In terms of breaches of safety measures in court environments, HMCTS published its revised complaints procedure at our request last Friday.

This includes an escalation routes protocol with the email addresses of Delivery Directors provided. The intention is to respond to concerns within one working day. In reality, there needs to be a response within hours if any meaningful change is to be achieved. Whilst this should have been put in place in the autumn, we welcome its arrival as long as proper, objective investigations take place after a complaint is made rather than it being used as a mechanism to excuse or justify. Courts that continue to breach safety measures should be closed. Various accounts, particularly, from Magistrates’ courts indicate that, often, the rules are more honoured in breach than observance and that the desire to push on with hearings is taking precedence over safety. This cannot continue.

Unless the Government addresses the ongoing concerns of all within the criminal justice system, then many professional court users are likely to consider it unsafe to attend court. Should this happen, it poses a significant risk to the administration of justice. The ultimate losers in such a situation will be the thousands of complainants, defendants, witnesses and families of victims of crime whose cases will be delayed even further.

Extended Operating Hours:

The CBA continues to oppose the Extended Operating Hours scheme in the Crown Court and we are, actively, pursuing legal avenues should HMCTS press ahead with its imposition.  We opposed EOH when it was first mooted several years ago as being a discriminatory working practice that would, ultimately, destroy the independent criminal bar. We continued to oppose it on the same grounds when HMCTS indicated that it planned to roll out the scheme from January this year.

Additionally, in December we maintained that EOH would also present a further risk given Covid infection rates were rising again and that it was counter intuitive to cram twice the number of court users into and through the same confined court space in the same day, week in week out, by holding twice the number of trials in the same court room.

Infection and death rates are registering all-time highs and the country is now in the grip of a second wave of more devastating Covid strains.  We are, probably, yet to feel the full brunt of this wave of infections.

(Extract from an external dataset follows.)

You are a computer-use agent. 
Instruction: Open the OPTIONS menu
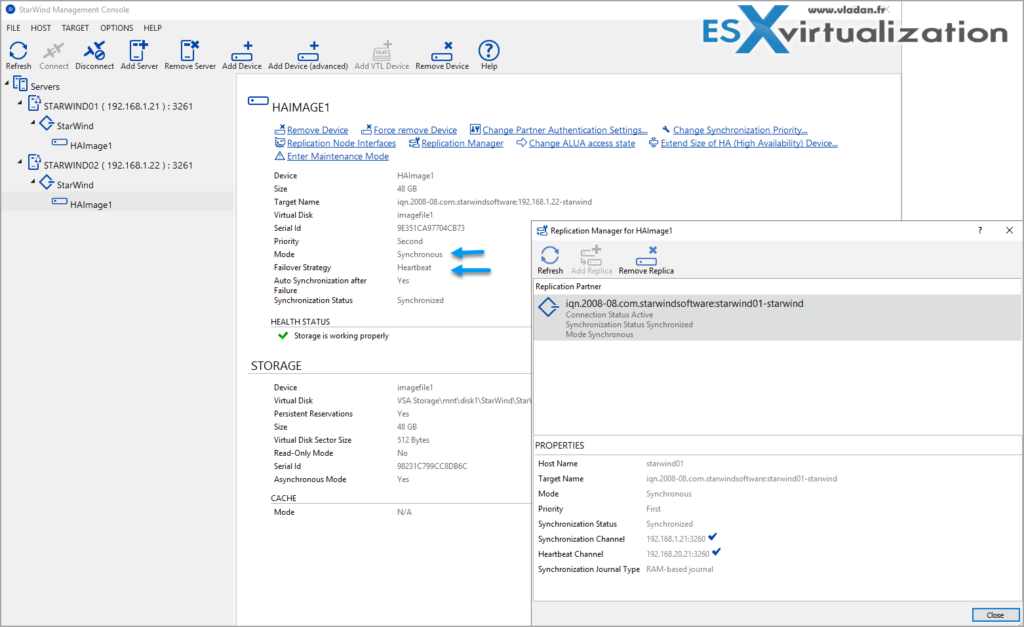(116, 27)
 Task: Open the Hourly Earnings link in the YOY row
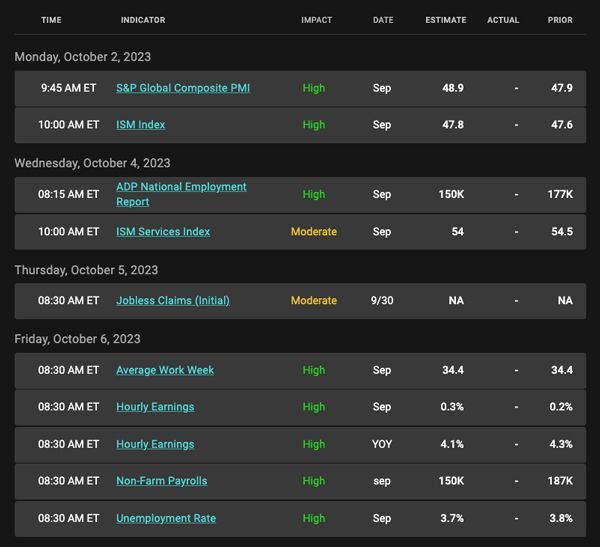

Consultation on EOH for the Crown Courts has now closed and HMCTS has not said formally whether it still seeks to implement the scheme, although the Government is content to allow the message to be relayed that it intends for EOH to proceed within weeks. It is of concern that, one moment, we are told that we are critical workers essential to the continuation of the system; yet, in a different context, that our views are disregarded. EOH has been dubbed ‘Covid Operating Hours’, an irony not lost on those who read the scientific guidance that EOH will only add to the risk of further Covid infection, undermining the assertion that it will tackle the backlog. Instead, this proposal will add to it by causing more trials to fall apart through infection with more professional court users ruled out of work for two weeks or more depending upon their personal recovery.

Criminal barristers are self-employed professionals who rely on trials going ahead for the vast majority of their remuneration. As they are self-employed, they receive no sick pay and have no automatic pension provision. Most practitioners have been deprived of much of their income for the past ten months but this vulnerability should not be exploited by any government which seeks to cut costs and compromise safety by choosing EOH over the only safe option – opening more court rooms.

HMCTS needs to focus on the implementation of testing and vaccination at every court centre and procedures to ensure better compliance with existing safety measures. Critically, it must accelerate the implementation of regular, reliable, testing in every court centre, for all court users. Critically, it must use its hard-won extra funding from Treasury not for EOH, but to pay for the opening of many more court rooms for hearings. Critically, this provides the most sustainable, safe, approach to address trials and the backlog. Safety and safety alone must be the guiding principle for a sustainable criminal court recovery plan.